• Supplied text:
------------------------

Can Senate GOP hold majority with Trump?

Republican presidential candidate Donald Trump speaks during a rally Tuesday in Louisville, Ky. (John Bazemore / Associated Press)
Alex Roarty Tribune News Service

WASHINGTON – Senate Republican campaigns are now thinking in practical terms about what a Donald Trump-led ticket would mean for their own down-ballot efforts, increasingly certain that they’ll be running alongside him this fall. The early assessment? All is not lost, but they have ample reason for uncertainty – and fear.

“It will be a complete and total disaster,” said Rob Jesmer, a former executive director of the National Republican Senatorial Committee. “I’m not saying people cannot win with him at top of the ticket, but remember how challenging Todd Akin was? That would look like child’s play compared to what we’re about to deal with with Trump.” (Akin was the failed 2012 Missouri Senate Republican candidate of “legitimate rape” infamy.)

Many top Republicans have worried that Donald Trump would imperil their slim majority in the Senate. But for the operatives actually working to hold control of the upper chamber, Trump’s march to the nomination – which continued Tuesday with a string of victories – raises a whole set of more granular questions about their campaigns’ mechanics.

Among them: Can GOP campaigns in battleground states count on Trump to run a top-flight ground game? Will his campaign share voter data? Can they count on the provocative reality TV star to even endorse his fellow Republicans on the ballot, especially those incumbents – such as Pennsylvania Sen. Patrick Toomey – who endorsed a different Republican presidential candidate?

Above all, however, they must answer one question: Can they support a nominee who is already deeply unpopular with swing voters, or will they risk the wrath of Trump’s base and defect from their party’s ticket?

Usually, these aren’t questions that down-ballot candidates need to ask about their presidential nominee. But Trump’s erratic style and unconventional campaign means that Senate campaigns can’t rely on the old rulebook.

“The honest answer is no one knows right now,” said one Republican strategist working on a Senate campaign, who like many Roll Call interviewed for this story, requested anonymity to speak candidly. “Everyone is heading for fire exits not knowing the answer.”

Some Republican strategists are optimistic that, given his standout appeal to working-class voters and Hillary Clinton’s unpopularity, Trump still has a fighting chance to perform well in the general election.

But the GOP doesn’t have much room for error. Republicans hold a 54-46 advantage in the Senate, meaning that the party can afford to lose only three seats to hold the majority. It’s a tall task in a year in which many Republican incumbents, such as Illinois Sen. Mark S. Kirk, New Hampshire Sen. Kelly Ayotte, Ohio Sen. Rob Portman, Wisconsin Sen. Ron Johnson and Toomey, are seeking re-election in states President Barack Obama won twice.

------------------------

(Entries on locating words and elements)
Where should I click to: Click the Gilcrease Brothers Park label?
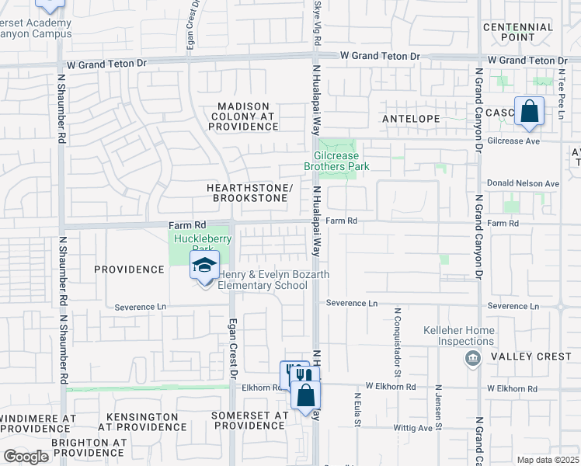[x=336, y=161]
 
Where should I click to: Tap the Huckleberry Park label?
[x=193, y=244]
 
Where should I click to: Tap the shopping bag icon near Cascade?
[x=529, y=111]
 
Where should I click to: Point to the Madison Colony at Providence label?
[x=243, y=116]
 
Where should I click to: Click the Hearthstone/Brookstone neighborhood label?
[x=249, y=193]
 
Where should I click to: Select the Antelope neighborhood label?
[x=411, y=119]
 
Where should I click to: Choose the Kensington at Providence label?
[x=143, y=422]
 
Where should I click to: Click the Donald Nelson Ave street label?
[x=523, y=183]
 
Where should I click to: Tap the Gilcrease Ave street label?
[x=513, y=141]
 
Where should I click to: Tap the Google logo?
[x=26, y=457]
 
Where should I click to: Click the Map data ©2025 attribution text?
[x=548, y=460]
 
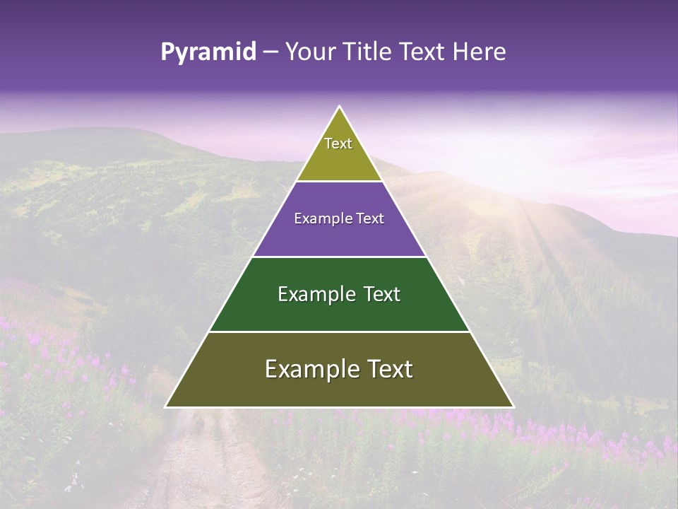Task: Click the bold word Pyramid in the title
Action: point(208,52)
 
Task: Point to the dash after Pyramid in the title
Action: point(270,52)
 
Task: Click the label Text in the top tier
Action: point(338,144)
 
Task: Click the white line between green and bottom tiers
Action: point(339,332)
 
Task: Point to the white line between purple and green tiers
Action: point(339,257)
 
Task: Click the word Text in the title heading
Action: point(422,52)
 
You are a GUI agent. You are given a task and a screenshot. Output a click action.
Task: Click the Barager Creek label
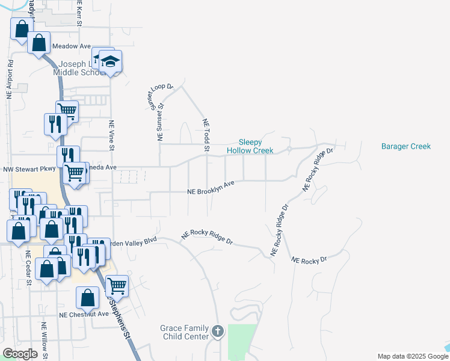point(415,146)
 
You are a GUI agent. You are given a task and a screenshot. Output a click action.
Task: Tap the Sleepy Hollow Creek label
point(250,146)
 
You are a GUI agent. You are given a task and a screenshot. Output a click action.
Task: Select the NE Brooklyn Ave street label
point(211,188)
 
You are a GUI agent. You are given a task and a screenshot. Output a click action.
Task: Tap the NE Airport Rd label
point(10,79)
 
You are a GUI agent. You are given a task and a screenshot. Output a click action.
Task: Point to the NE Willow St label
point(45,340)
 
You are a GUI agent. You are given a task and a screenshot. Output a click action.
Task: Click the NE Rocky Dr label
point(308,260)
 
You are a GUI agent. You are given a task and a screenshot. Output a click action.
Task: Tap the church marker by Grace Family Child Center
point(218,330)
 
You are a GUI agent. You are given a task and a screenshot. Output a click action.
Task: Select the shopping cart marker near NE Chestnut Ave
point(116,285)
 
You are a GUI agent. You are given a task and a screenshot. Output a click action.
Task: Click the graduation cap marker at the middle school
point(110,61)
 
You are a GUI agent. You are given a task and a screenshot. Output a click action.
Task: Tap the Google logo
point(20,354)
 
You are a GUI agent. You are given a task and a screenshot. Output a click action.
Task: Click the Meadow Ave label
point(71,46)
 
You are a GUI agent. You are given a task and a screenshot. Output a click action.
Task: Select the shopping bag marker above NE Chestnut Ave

------------------------

• Exercises:
A. Answer these questions using the article on Senate Republicans and Trump:
(i) Who called a Trump-led ticket "a complete and total disaster," and what post had he once held?
(ii) Which Pennsylvania senator is named as an incumbent who endorsed a different Republican presidential candidate?
(iii) How many Senate seats can Republicans lose and still keep the majority?
B. Carry on the article on Senate Republicans and Trump past its final paragraph.

• Written answers:
A.
(i) Rob Jesmer, a former executive director of the National Republican Senatorial Committee.
(ii) Sen. Patrick Toomey.
(iii) Three.

B.
Many of those battleground-state candidates were expecting to build a ground game with the help of the well-funded presidential effort. But few know if Trump’s campaign, which has forgone much of the voter-outreach programs typical of successful campaigns during the GOP primary, plans to build such an effort.

“His organization is less that what we normally see from presidential candidates because he hasn’t needed it so far,” said one Republican operative. It’s not even clear if Trump – with a well-known history of personal score settling – will back a candidate such as Toomey, who endorsed Marco Rubio after the Iowa caucuses.

“Once he has the nomination, does he start to play nicer with Republicans and spend more time attacking Democrats? I don’t know,” said the Republican operative.

It’s not as if Republicans haven’t prepared for Trump – the National Republican Senatorial Committee, for instance, wrote a memo last year detailing how its campaigns would handle the real estate tycoon on top of the ticket, and officials at the group have met almost weekly since last March to discuss the effect their party’s eventual presidential nominee will have on Senate races. Most recently, Senate candidates and GOP leaders have had to distance themselves from David Duke and the KKK after Trump failed to do so clearly.

Questions about Trump’s statements will only intensify as he moves closer to the Republican nomination. (Few interviewed expected he would tone down his rhetoric in a general election.) It will be up to the Senate Republican candidates to find ways to both distance themselves from their party’s presidential nominee while talking about issues – such as the economy and national security – they think will persuade swing voters.

“There’s going to be one outrageous thing said after another,” said Ryan Williams, a Republican strategist working with the New Hampshire state GOP amid that state’s pivotal Senate race. “Republicans are going to have to repeatedly denounce him. You cannot remain silent when he says these things.”

It’s a favorable scenario for Senate Democrats, who are already pushing candidates to answer whether they would support Trump as the nominee. In a new twist, officials at the Democratic Senatorial Campaign Committee say they plan to link questions about Trump to the Supreme Court vacancy. The message to a party that has said the next president should fill the opening: How could you let someone like Trump make such an important decision?

Democrats are confident that with Trump at the top of the ticket, Republicans won’t find a way to escape the political fallout no matter their strategy.

“Ask red-state Democrats from 2014 how it worked to stay hyper-local and distance yourself from an unpopular leader of your party,” said one Democratic strategist. “Oh wait. You can’t. Because they all lost.”

Republicans say their Senate candidates don’t need to answer now whether they would support Trump’s bid for the presidency in a general election. But eventually, they will have no choice. All of the operatives interviewed by Roll Call acknowledged that, as of now, they weren’t sure if it was the smarter play to stick with Trump or abandon him.

“They’re going to have a little time to say whether they’re going to support the nominee. They’re going to be able to run it out to the convention,” said Jesmer. “But at some point and time, you’re going to have to say you’re for or against that person.”